Langkah tersebut merupakan bagian dari upaya Pemerintah Kabupaten Serang untuk mengungkap persoalan percaloan tenaga kerja yang selama ini dikeluhkan para pencari kerja.
Ketua Satgas Pungli Ketenagakerjaan Kabupaten Serang, Sugi Hardono, mengatakan tim melakukan uji petik dan pemetaan langsung ke perusahaan-perusahaan padat karya yang menyerap ribuan tenaga kerja.
“Hari ini kami melakukan uji petik ke beberapa perusahaan untuk mencari akar persoalan yang sering muncul dalam proses perekrutan tenaga kerja, terutama terkait pungutan liar,” kata Sugi.

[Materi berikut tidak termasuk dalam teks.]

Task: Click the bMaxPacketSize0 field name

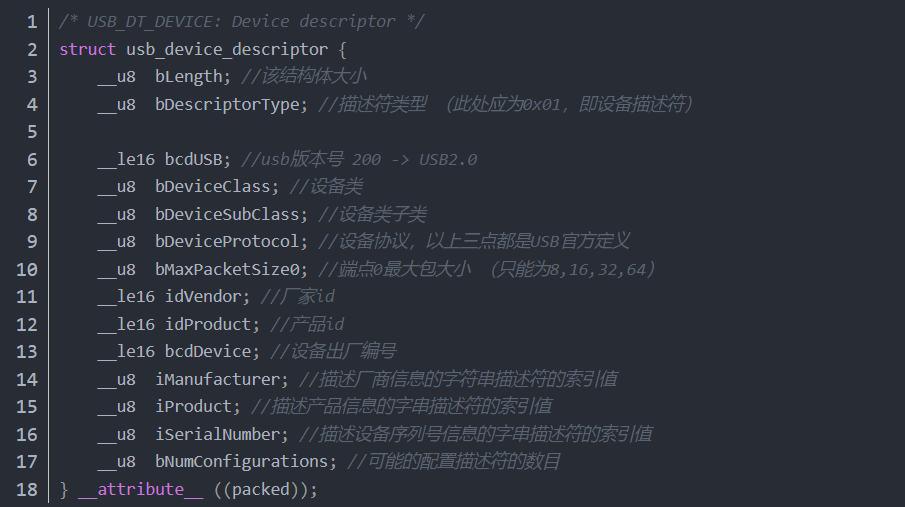Action: pyautogui.click(x=227, y=269)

Sugi yang juga menjabat sebagai Inspektur Kabupaten Serang menegaskan, praktik pungutan liar dalam perekrutan tenaga kerja melanggar aturan dan merugikan masyarakat pencari kerja.
Menurutnya, Satgas hadir tidak hanya untuk melindungi pencari kerja, tetapi juga membantu perusahaan agar terhindar dari praktik percaloan yang dapat mencoreng proses rekrutmen.
“Perusahaan harus terhindar dari percaloan atau pungutan liar yang sama sekali tidak dibenarkan oleh aturan,” tegasnya.
Dari hasil kunjungan awal, kedua perusahaan disebut mendukung langkah Pemerintah Kabupaten Serang dalam memberantas praktik percaloan tenaga kerja. Satgas juga menggali berbagai informasi terkait mekanisme perekrutan yang selama ini diterapkan perusahaan.
Selain melakukan pemetaan, Satgas saat ini mengedepankan pendekatan persuasif melalui sosialisasi kepada perusahaan-perusahaan. Tim juga mengumpulkan berbagai informasi mengenai potensi celah yang dapat dimanfaatkan oleh oknum calo tenaga kerja.
Sementara itu, Kepala Dinas Tenaga Kerja dan Transmigrasi (Disnakertrans) Kabupaten Serang, Diana Ardhianty Utami, mengatakan hasil pemantauan sementara menunjukkan kedua perusahaan telah menjalankan prosedur rekrutmen sesuai aturan ketenagakerjaan.
“Kami datang untuk memetakan apa yang sebenarnya terjadi terkait percaloan ketenagakerjaan. Dari hasil kunjungan, SOP rekrutmen di perusahaan sudah berjalan sesuai aturan,” ujarnya.
Diana menjelaskan, perusahaan juga telah melaporkan kebutuhan tenaga kerja melalui sistem Serang Bahagia Digital yang dikelola Disnakertrans Kabupaten Serang.
Meski demikian, ia mengakui praktik percaloan tenaga kerja masih menjadi persoalan yang terus muncul di Kabupaten Serang. Berdasarkan hasil pemetaan awal, terdapat berbagai faktor internal maupun eksternal yang memengaruhi munculnya praktik tersebut.
Menurut Diana, Disnakertrans hanya berperan menyediakan data pencari kerja dan memfasilitasi pelaporan lowongan melalui mekanisme yang berlaku. Adapun proses seleksi dan penerimaan tenaga kerja sepenuhnya dilakukan oleh perusahaan.
“Kami melihat percaloan ketenagakerjaan memang menjadi dinamika yang masih terjadi. Karena itu perlu pemetaan lebih lanjut untuk mengetahui faktor-faktor yang memengaruhinya,” katanya.
Satgas Pungli Ketenagakerjaan berencana melanjutkan pemetaan ke sejumlah perusahaan lain di Kabupaten Serang guna mengidentifikasi titik-titik rawan praktik pungutan liar dan percaloan dalam proses perekrutan tenaga kerja.